There really was so much going against this book. On its own, it's pretty hard to sell an adult contemporary romance between a hugely successful professional surfer with a sob story and the similarly haunted publicist sent to fix his wrecked image. The potential for cliches is astounding, all of which Maverick delivered on. If you're looking for something original and fresh, mixing surfing with mediocre angst is probably as far as this book will take you.
But the ride really wasn't that bad. After getting my mind screwed pretty thoroughly by my last read, I found myself enjoying the predictable turns this story took me in for.
What this book lacked in originality, it totally made up for with character likability.
Kellen was my biggest surprise. He's a professional surfer who carries the baggage of losing his best friend in a freak accident and he deals with it thru drunk sex and punching disgruntled boyfriends in bars. The moment he started to rationalize his misogyny to Gina, the snark was full on locked and loaded.
Thankfully some redemption was in the horizon. How he ended up reasonable and obedient, knowing when to defer to Gina in matters that are not his expertise (which pretty much covers everything outside sex and surfing, heh) was squee-worthy. Or maybe it was the knowing when to shut up and belt out an apology that did me in.
I love me some apologetic, surfer dudes… especially when they're shirtless in my brain.
Gina as the publicist who fell for her client is begging for some hate and I think I may have gone there a good couple of times here. I may have raised an eyebrow over one scene where she was daydreaming of Kellen while ironing his shirt for an event because Jesus H, what is this, the 50's? But I really appreciate that she's good at her job and admire her tenacity in the face of all that has happened to her in the past.

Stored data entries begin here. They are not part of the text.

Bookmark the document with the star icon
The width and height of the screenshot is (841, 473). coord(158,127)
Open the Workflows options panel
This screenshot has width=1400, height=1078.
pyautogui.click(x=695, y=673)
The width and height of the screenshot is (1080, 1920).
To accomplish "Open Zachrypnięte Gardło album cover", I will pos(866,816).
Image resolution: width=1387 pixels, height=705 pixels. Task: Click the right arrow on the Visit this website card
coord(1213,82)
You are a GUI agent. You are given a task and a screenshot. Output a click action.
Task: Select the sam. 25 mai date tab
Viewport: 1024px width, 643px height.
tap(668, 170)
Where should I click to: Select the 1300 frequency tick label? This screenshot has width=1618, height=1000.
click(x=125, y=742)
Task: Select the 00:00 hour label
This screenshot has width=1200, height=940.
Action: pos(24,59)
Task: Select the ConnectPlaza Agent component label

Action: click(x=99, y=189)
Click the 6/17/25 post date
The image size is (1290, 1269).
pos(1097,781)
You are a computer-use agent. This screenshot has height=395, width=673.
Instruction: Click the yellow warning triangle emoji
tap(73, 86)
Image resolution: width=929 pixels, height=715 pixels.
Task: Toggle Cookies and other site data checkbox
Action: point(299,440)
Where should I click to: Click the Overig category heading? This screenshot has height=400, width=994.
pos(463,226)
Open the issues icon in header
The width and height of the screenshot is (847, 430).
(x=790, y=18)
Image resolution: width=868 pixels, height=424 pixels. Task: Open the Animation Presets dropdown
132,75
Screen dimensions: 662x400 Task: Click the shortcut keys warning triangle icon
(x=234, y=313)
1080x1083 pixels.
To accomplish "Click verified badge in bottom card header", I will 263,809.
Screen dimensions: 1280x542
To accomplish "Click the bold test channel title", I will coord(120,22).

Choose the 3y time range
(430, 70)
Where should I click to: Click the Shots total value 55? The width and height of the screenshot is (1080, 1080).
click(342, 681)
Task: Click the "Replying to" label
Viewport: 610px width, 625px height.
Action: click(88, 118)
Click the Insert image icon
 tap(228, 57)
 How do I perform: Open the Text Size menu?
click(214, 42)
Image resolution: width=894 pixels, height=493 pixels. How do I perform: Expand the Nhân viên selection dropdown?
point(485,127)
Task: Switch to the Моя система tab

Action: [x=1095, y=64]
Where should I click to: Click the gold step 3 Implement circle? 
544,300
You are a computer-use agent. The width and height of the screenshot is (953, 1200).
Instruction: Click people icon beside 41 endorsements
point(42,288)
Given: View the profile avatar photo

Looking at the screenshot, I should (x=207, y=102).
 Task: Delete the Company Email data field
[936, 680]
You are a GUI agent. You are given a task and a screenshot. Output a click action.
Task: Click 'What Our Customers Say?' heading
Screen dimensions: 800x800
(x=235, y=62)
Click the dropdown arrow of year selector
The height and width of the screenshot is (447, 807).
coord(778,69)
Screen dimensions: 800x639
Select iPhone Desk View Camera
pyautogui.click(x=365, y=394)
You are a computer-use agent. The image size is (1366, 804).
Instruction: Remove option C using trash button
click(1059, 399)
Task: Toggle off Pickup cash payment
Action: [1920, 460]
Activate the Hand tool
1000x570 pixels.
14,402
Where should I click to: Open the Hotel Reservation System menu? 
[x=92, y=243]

Not so much her reason for resisting Kellen in the first place (outside the professionalism issue) which makes absolutely no sense for a smart woman like her.
This was told in an alternate POV and I really liked that it shifted from Kellen to Gina's perspective when it best served the reader's interest and not as something that feels forced to balance out the POV counts. Kellen's thoughts were pretty credible as a male written by a female author. This usually means peppering the character's inner monologues with expletives to cut the maleness across which Anna Cruise successfully avoided… by falling through a different kind of trap.
He wore a white polo with the organization's logo on the front in tiny red letters, a pair of black shorts and loafers I was sure were full of sand. There should be a rule about wearing shoes on the beach.
I dunno, the over-description, not to mention noticing other girls' nail polish and eyeliner, ruins the maleness for me. And I wasn't sure if he was concerned about the beach or the shoes in that one. And speaking of fashion choices.
I checked my reflection in the mirror, then after a moment, tucked the shirt into my shorts and grabbed a belt from my closet.
I respect our individual fashion preferences and all, but my fashion preference is hoping he's using that belt to go hang himself for even considering that get-up.
I quite appreciated that the romance wasn't in-your-face saccharine cheese and diabetus since most of the gushing and fawning were in the characters' minds and they pretty much acted like rational people on the outside. The last 20% did succumb to the stereotypical rape rescue and everything gets resolved by the universal power of mind-blowing condom-less sex but at 90-ish% I felt raging about it was pointless anyway.
So a cliche-ridden but enjoyable read that I feel is best consumed after getting thoroughly mind-screwed by your last book.
ARC provided by the author thru NetGalley in exchange for an unbiased review.